Dataset rows

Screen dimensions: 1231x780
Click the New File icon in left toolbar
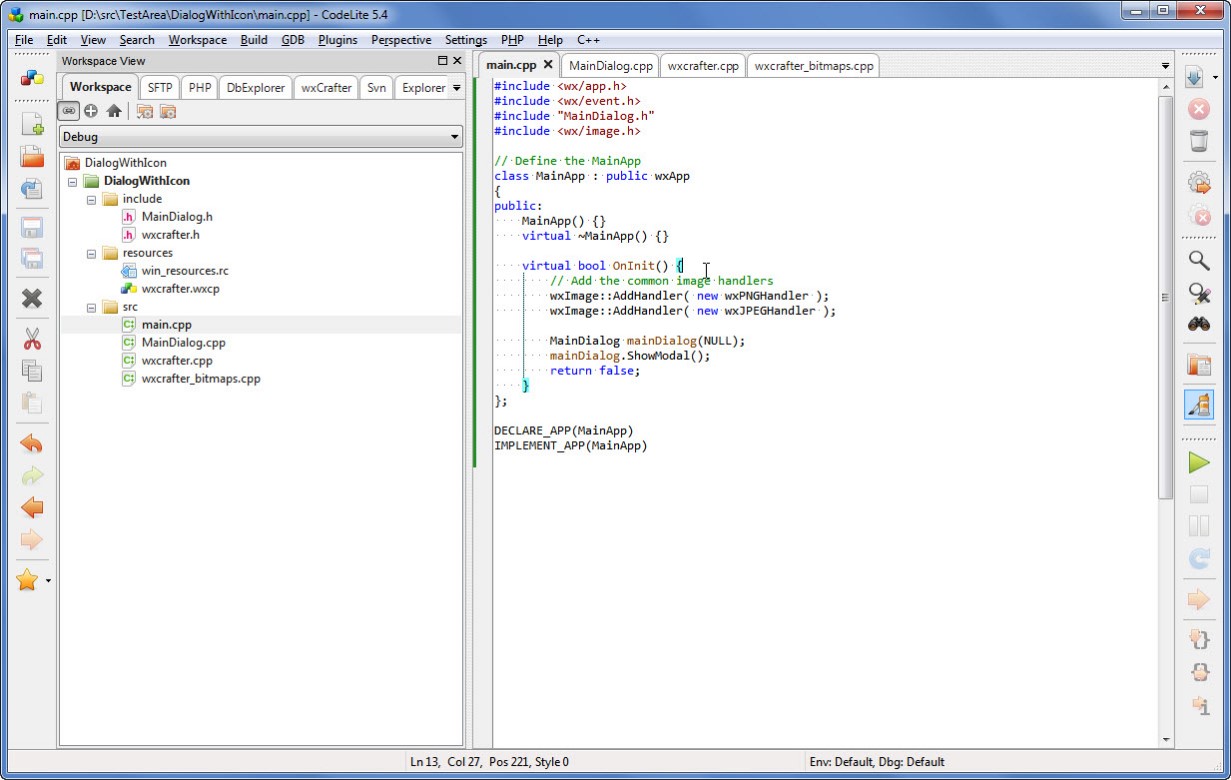tap(32, 124)
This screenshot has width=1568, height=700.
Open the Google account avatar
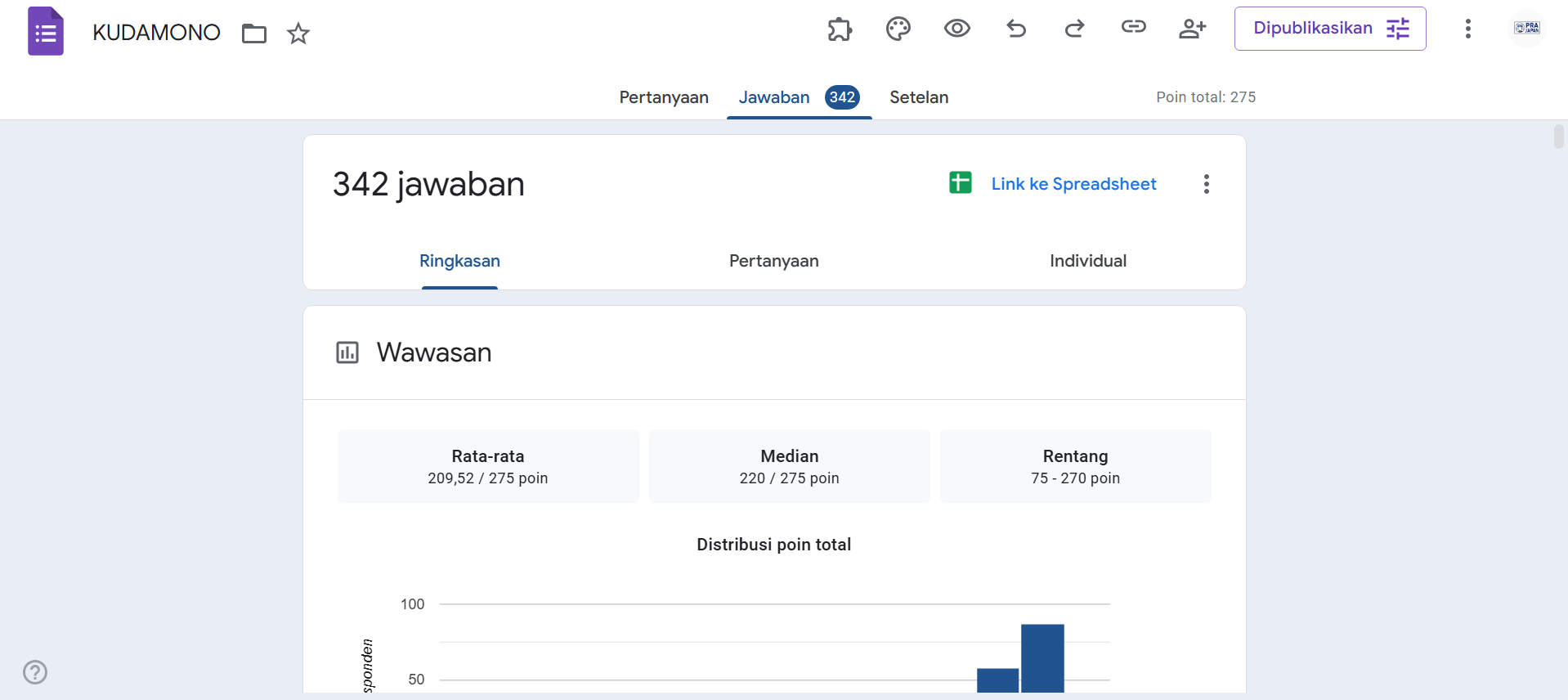pos(1526,29)
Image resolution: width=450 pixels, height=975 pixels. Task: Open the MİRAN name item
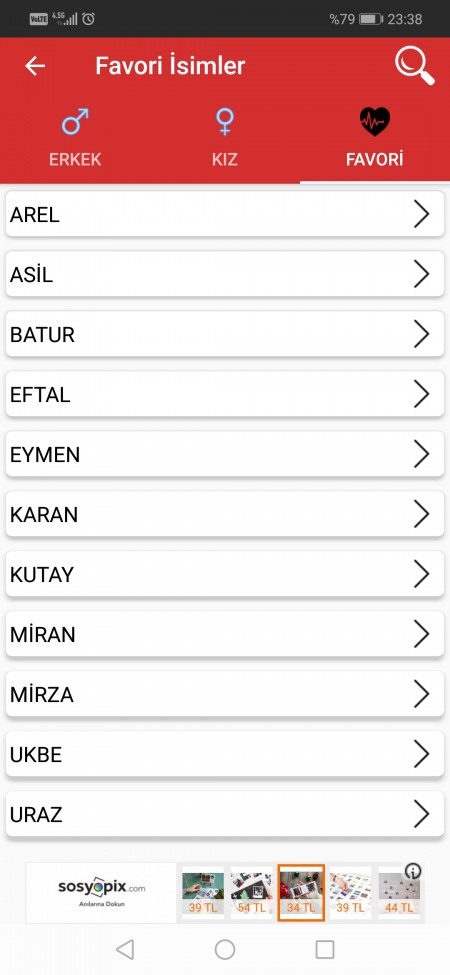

### EXERCISE PROMPT
Write each nonblank line of the material above as a row in a Markdown table with the columns "Row" and "Line", numbering the rows in order. Leave the pictures out of the table.

### RESPONSE TO THIS TASK
| Row | Line |
|---|---|
| 1 | Screen dimensions: 1231x780 |
| 2 | Click the New File icon in left toolbar |
| 3 | tap(32, 124) |
| 4 | This screenshot has width=1568, height=700. |
| 5 | Open the Google account avatar |
| 6 | pos(1526,29) |
| 7 | Image resolution: width=450 pixels, height=975 pixels. Task: Open the MİRAN name item |